Один Бог, как справедливо замечает Аббат Дюбуа, ведает будущую судьбу Государств. В самом деле трудно предузнать судьбу Индии. Компания сохраняет еще свои владения, потому [339] что питает еще несколько надежды, преимущественно же из тщеславия. Но наконец она перестанет верить обманчивым надеждам, и отбросит тщеславие, которое стоит ей 96 миллионов в год. Что тогда будет с Индостаном? Войны, как обыкновенно случается, вытеснили из оного промышленость. Индейцы, ведя беззаботную жизнь в работе для Европейцев, отказались от землепашества, которое в сей стране труднее, чем во всех других местах: земля, сама по себе бесплодная и палимая жгучими лучами солнца, не вознаграждает землепашца за труды его. С другой стороны, искуственное благосостояние, доставляемое им Англичанами, непомерно размножило народонаселение. Несчастный народ! последнее и единственное условие твоего существования зависит от того, захотят ли иностранные купцы удержать тебя в своем услужении!

Доселе, может быть слишком долго, мы говорили о вещах, о коих Г. Дюбуа умалчивает: пора заняться теми, о коих он говорит.

__Список__.
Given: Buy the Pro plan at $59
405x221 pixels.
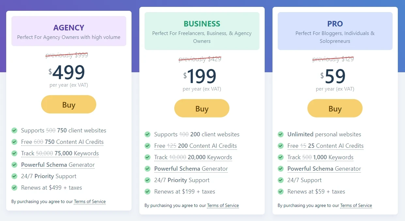Looking at the screenshot, I should 335,109.
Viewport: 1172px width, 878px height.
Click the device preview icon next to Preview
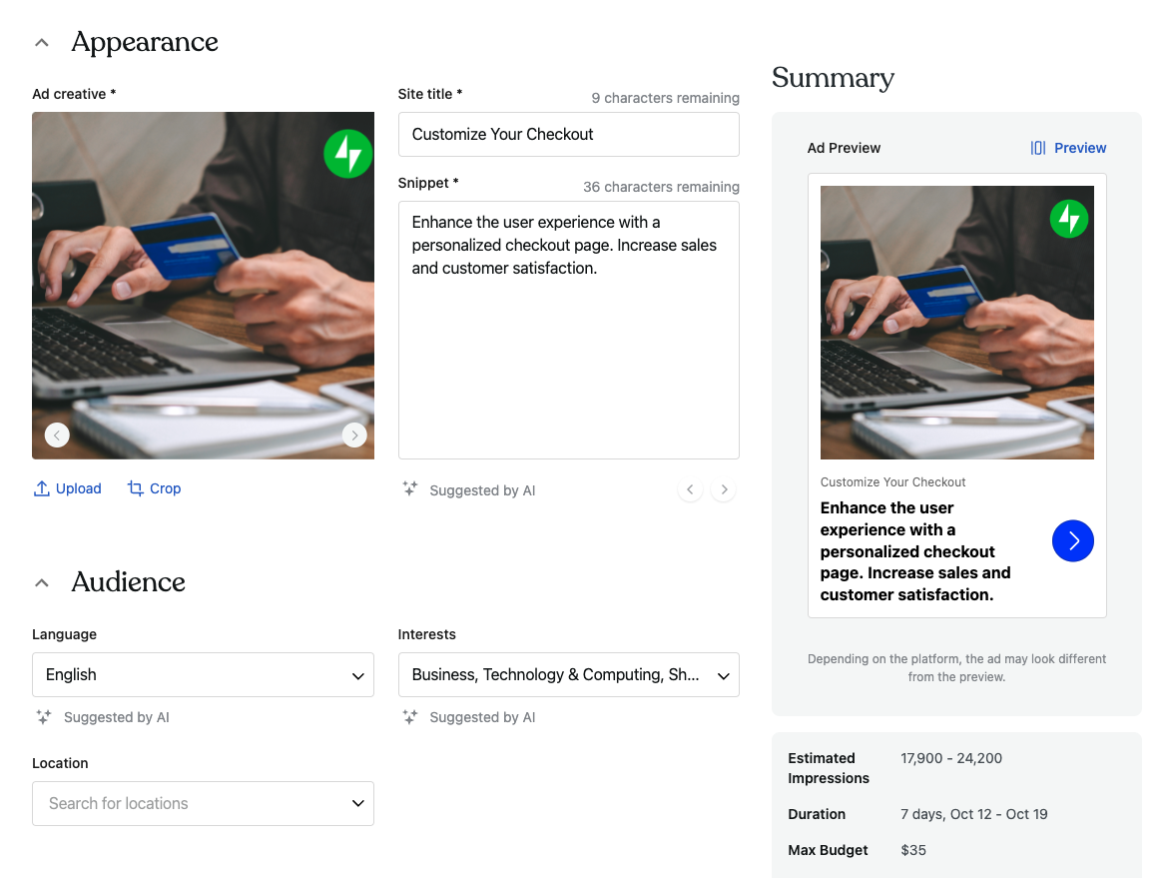[x=1036, y=147]
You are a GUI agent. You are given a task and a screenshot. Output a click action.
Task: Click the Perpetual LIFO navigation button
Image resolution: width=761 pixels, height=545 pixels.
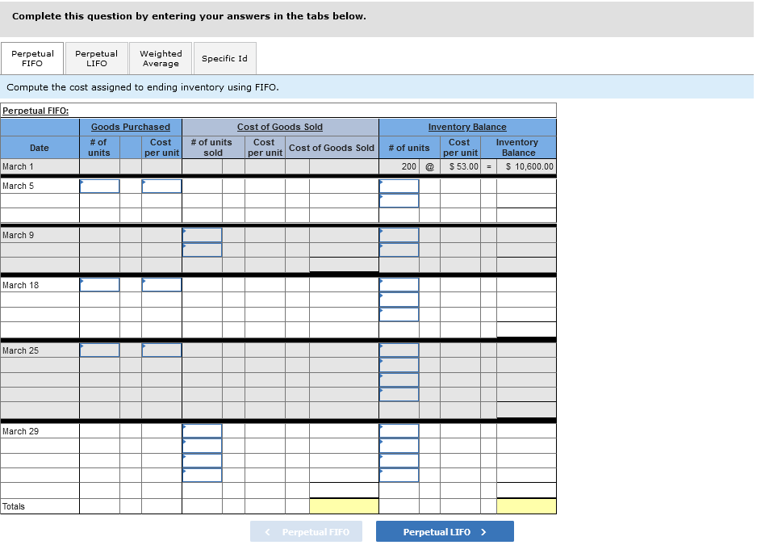point(445,531)
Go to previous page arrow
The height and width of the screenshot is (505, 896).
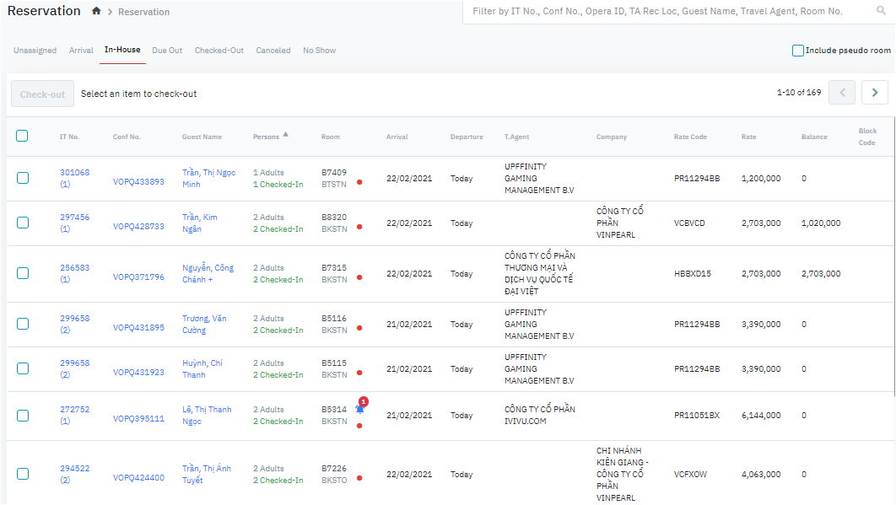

__Условие задачи__. Какие народы названы в отрывке о судьбе Индии? Список здесь никакой роли не играет.

__Ответ__. Индейцы, Европейцы, Англичане.